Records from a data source
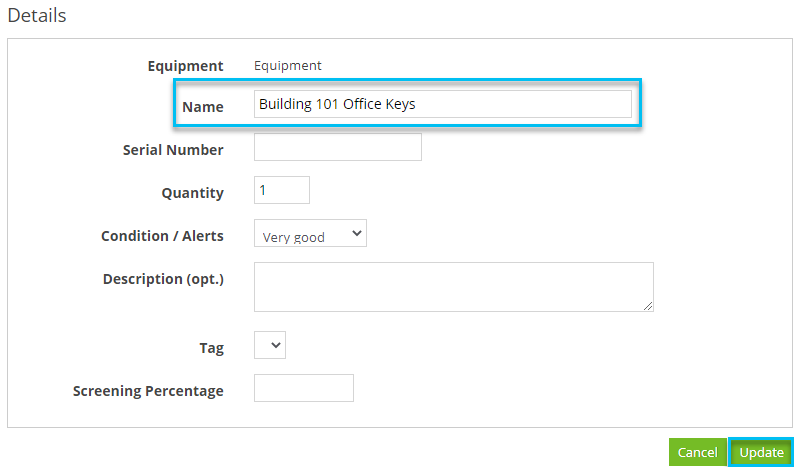Click the Screening Percentage label text

click(148, 391)

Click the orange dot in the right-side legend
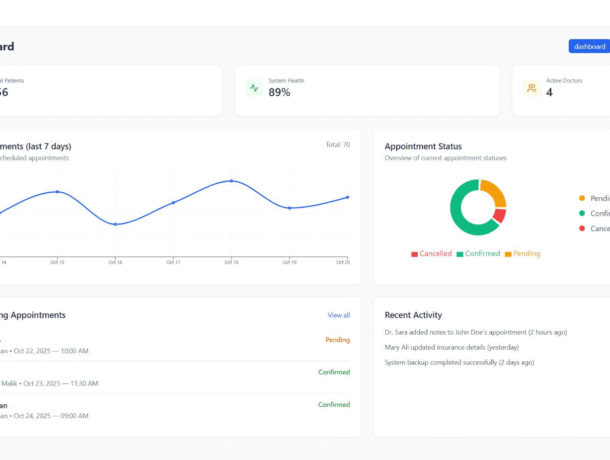tap(582, 198)
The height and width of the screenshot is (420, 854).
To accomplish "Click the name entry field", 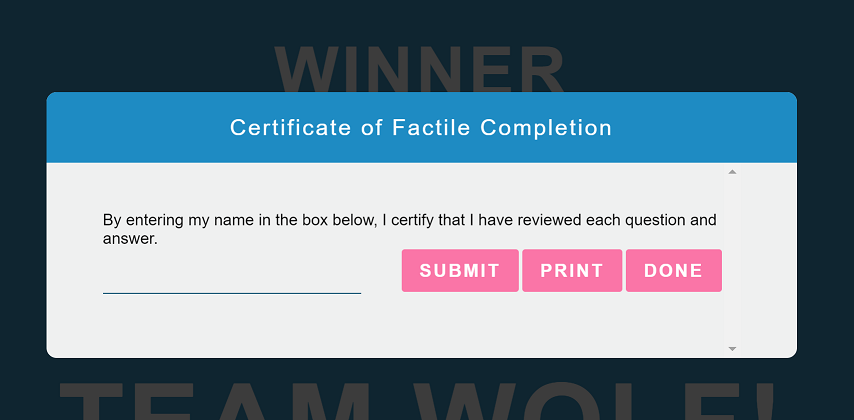I will click(231, 279).
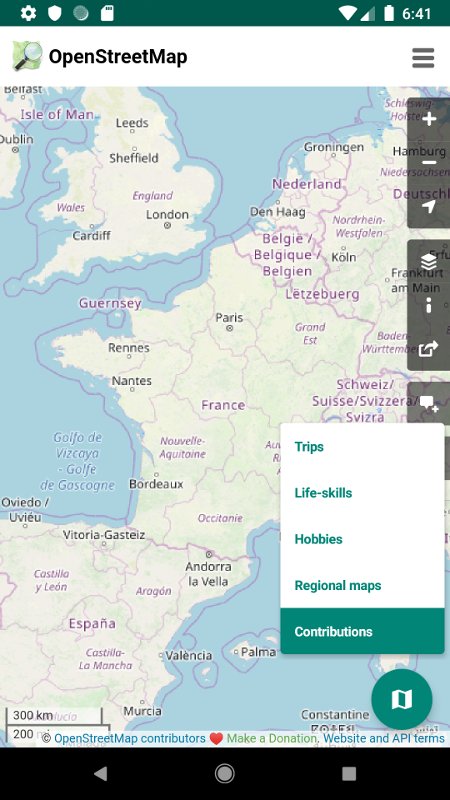Select Hobbies in the popup list
The width and height of the screenshot is (450, 800).
(x=362, y=539)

*WHAT IS NEEDED*: Report each line of the listing that contains the word "height", copying those lines in full.

*WRITTEN SOLUTION*:
The height and width of the screenshot is (420, 854).
The width and height of the screenshot is (450, 800).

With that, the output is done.